**Bron**
Het doel van de raad is om met strategische adviezen een agenderende en richtinggevende bijdrage te leveren aan maatschappelijke discussies en politieke oordeelsvorming. De raad doet dit door trends en ontwikkelingen te volgen, maatschappelijke vraagstukken te signaleren en te

agenderen.1 De raad is onafhankelijk en adviseert gevraagd en ongevraagd. De adviezen gaan over hoofdlijnen van beleid inzake de duurzame ontwikkeling van de leefomgeving en infrastructuur.

Achtergrond Rli

Het instellen van de Rli in 2012 komt voort uit onvrede over het toenmalige adviesstelsel. In de notitie “De kwaliteit van de verbinding, Advies & kennis voor de rijksoverheid in de 21ste eeuw”

constateert het kabinet de volgende problemen:

er is een gebrekkige verbinding tussen vraag en aanbod van kennis;

kennis en advies zijn verkokerd;

in de praktijk is de rol en functie van de verschillende partijen die zich met beleidsadvisering bezig houden (onder meer planbureaus, adviesraden en particuliere kennisinstellingen) onduidelijk;

frisse en nieuwe inzichten vinden in de adviesraden onvoldoende hun weg.

Om tot een toekomstgericht adviesstelsel te komen schetst het kabinet in de notitie de volgende antwoorden op bovenstaande problemen:

een grotere synergie tussen de netwerken van kennis, advies en beleid, waarbij adviesraden bij uitstek een brugfunctie vervullen tussen de werelden van kennis en beleid;

clustering van adviesraden om de verkokering te doorbreken;

het verhelderen van de onderscheiden rollen van planbureaus, adviesraden, WRR en

rijksoverheid in de beleidsadvisering en het helder articuleren van wederzijdse verwachtingen;

het werken met vaste kernen van raadsleden en flexibele schillen moet bijdragen aan een grotere variëteit van kennis en frisse en nieuwe inzichten.

1 http://www.rli.nl/werkwijze

(7)

7 De instelling van de Rli droeg volgens het kabinet bij aan het bereiken van de doelstellingen zoals genoemd in de notitie “De kwaliteit van de verbinding, Advies & kennis voor de rijksoverheid in de 21ste eeuw”. Volgens het kabinet zit de meerwaarde van de Rli, boven de afzonderlijk strategische adviesraden, met name in het verkennen, ondersteunen en waar nodig bekritiseren van de

besluitvorming over de complexe sectoroverstijgende hoofdopgaven in het beleid voor de duurzame inrichting van Nederland en de bijhorende transitievraagstukken vanuit een multidisciplinair

perspectief.2

In de Wet Raad voor de leefomgeving en infrastructuur (Wet Rli) is de taak van de Rli als volgt omschreven.

**De opdracht**
Vat de tekst over de Rli samen in twee zinnen. Voor de opdracht zijn de regels niet nodig.

**Ruwe gegevens**
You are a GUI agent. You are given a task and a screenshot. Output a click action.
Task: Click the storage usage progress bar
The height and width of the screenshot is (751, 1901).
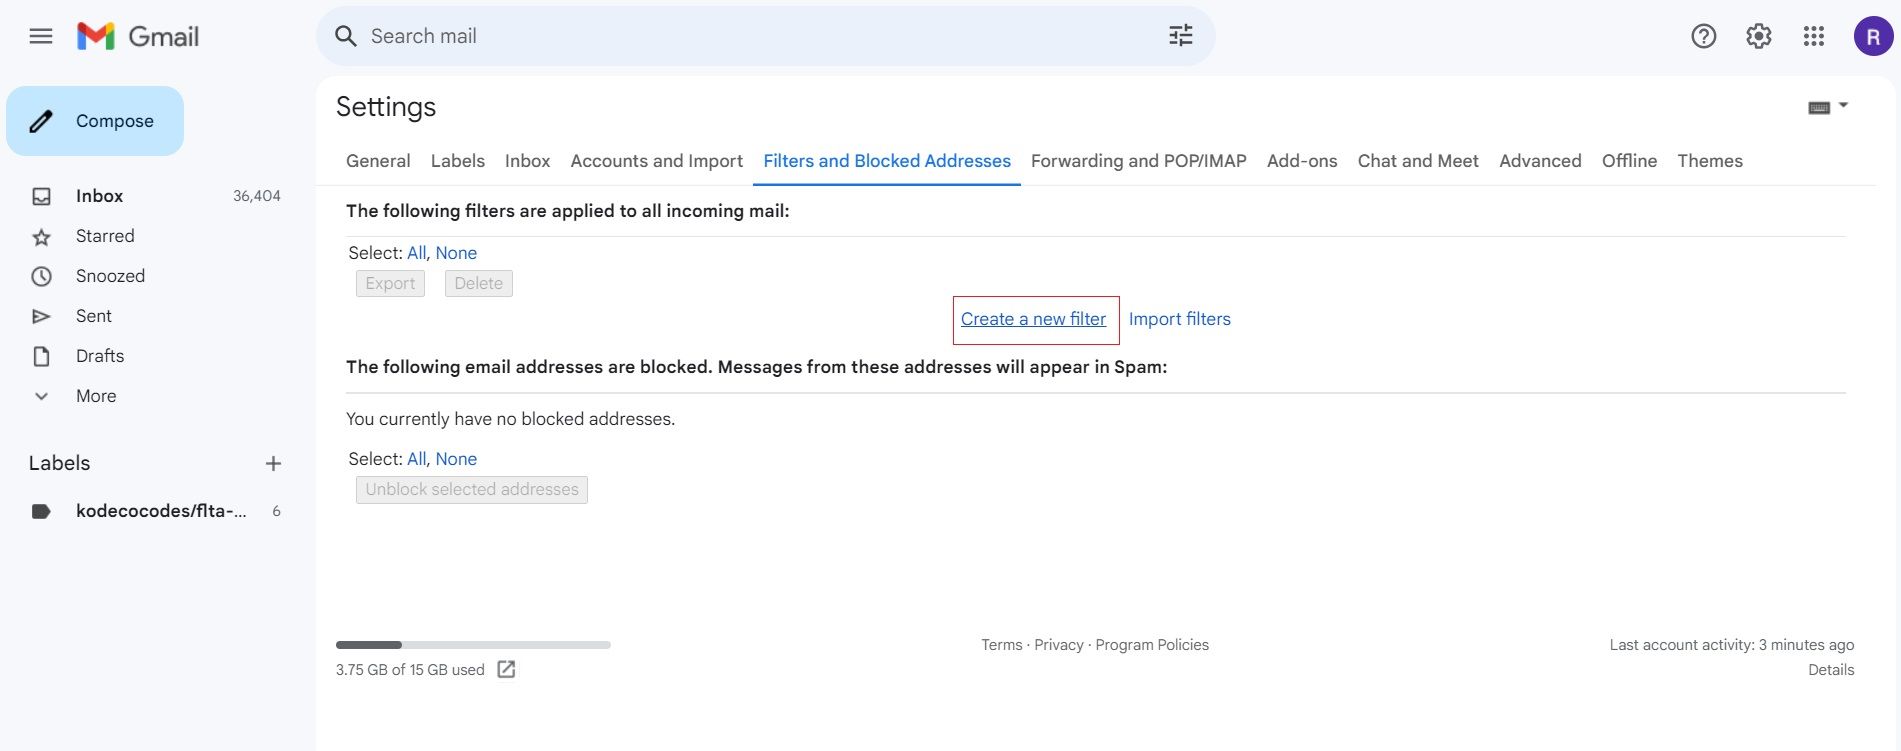473,645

**Opgeloste opgave**
De Raad voor de leefomgeving en infrastructuur (Rli) is een onafhankelijke raad die gevraagd en ongevraagd strategisch adviseert over hoofdlijnen van beleid voor de duurzame ontwikkeling van de leefomgeving en infrastructuur, met als doel maatschappelijke discussies en politieke oordeelsvorming te agenderen en richting te geven. De raad werd in 2012 ingesteld uit onvrede over het toenmalige adviesstelsel, waarin het kabinet onder meer verkokering en een gebrekkige verbinding tussen vraag en aanbod van kennis zag, en volgens het kabinet droeg de instelling bij aan de doelstellingen uit de kabinetsnotitie hierover.